New Delhi: Delhi’s air quality was so poor in the month of November this year that according to China’s pollution warning system, 29 days of the 30 would have been termed as ‘red alert’ days.

A red alert is issued in China if there are more than 350 micrograms of coarse particulate matter (PM10) in one cubic metre.

According to Greenpeace India’s analysis of the National Air Quality Index, the period of September to November in Delhi had 33 such days, 29 of which were in November.

While the standard level of PM10 per cubic meter is 100 micrograms, the monitoring station at Anand Vihar recorded the level at 1,433 micrograms earlier in the week. That is a staggering 14 times more than the average level of particulates.

A red alert in China shuts down polluting industries and schools, while vehicular pollution is strictly checked and directives issued.

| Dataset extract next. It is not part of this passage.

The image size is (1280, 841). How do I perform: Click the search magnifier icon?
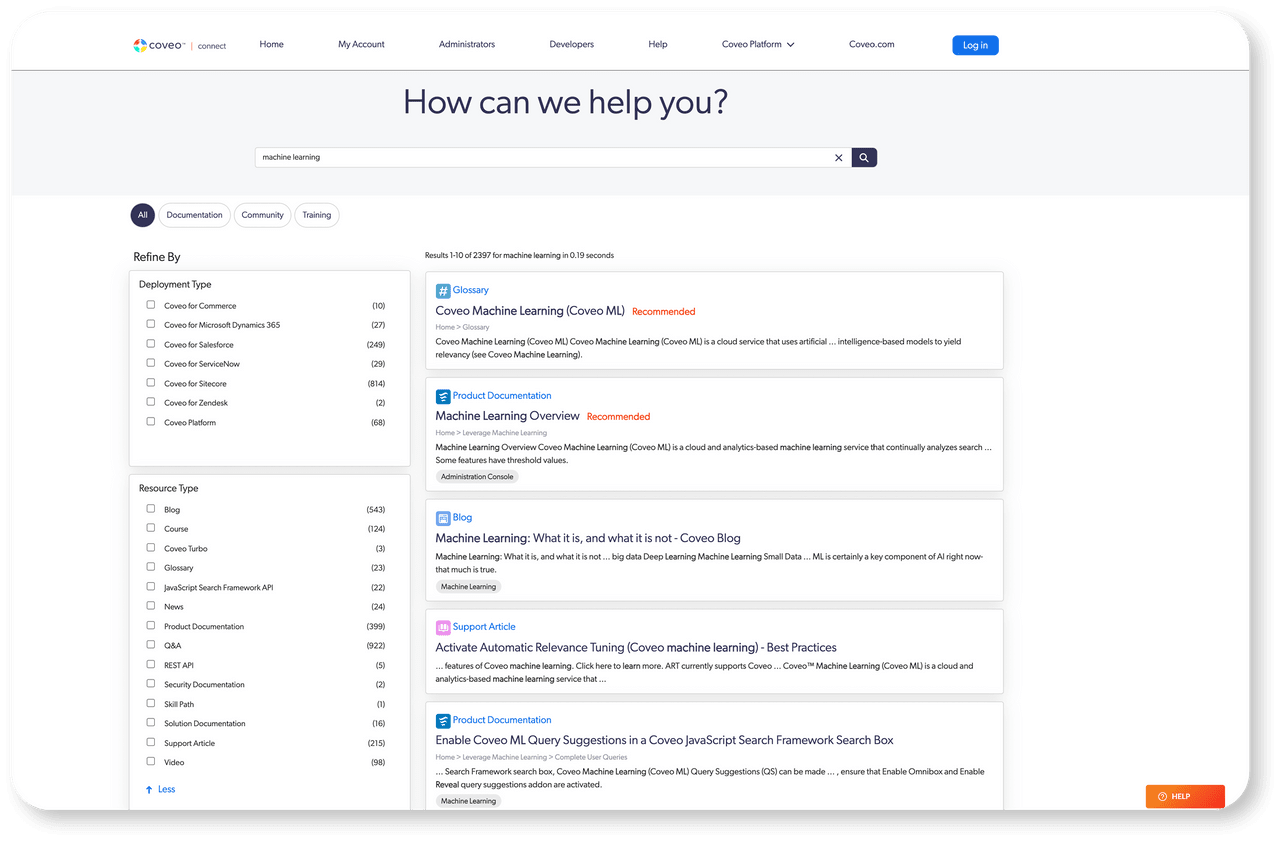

A similar system in India is being called forth by activists.

Greenpeace India campaigner, Sunil Dahiya said, “We have monitoring stations and the data is available on the government’s sites. But, the average citizens are not aware of the data. There is a need for an alarm system.”

India’s own governmental data showed that several cities in North India were in worse shape than Beijing, added Dahiya.

“We can no longer deny that we are in a state of crisis, and equally, that this crisis creates the imperative to come up with policies to put an end to India’s air pollution crisis,” said Dahiya.

Both national and regional plans are required on a long-term basis to truly affect the growing pollution crisis, according to environmentalists. The general population needs to be made aware of the crisis so that a collective effort can come into place.

“The Delhi Government’s car rationing policy and move to shut down power plants will reduce pollution, but we need to move to renewable energy,” added Dahiya.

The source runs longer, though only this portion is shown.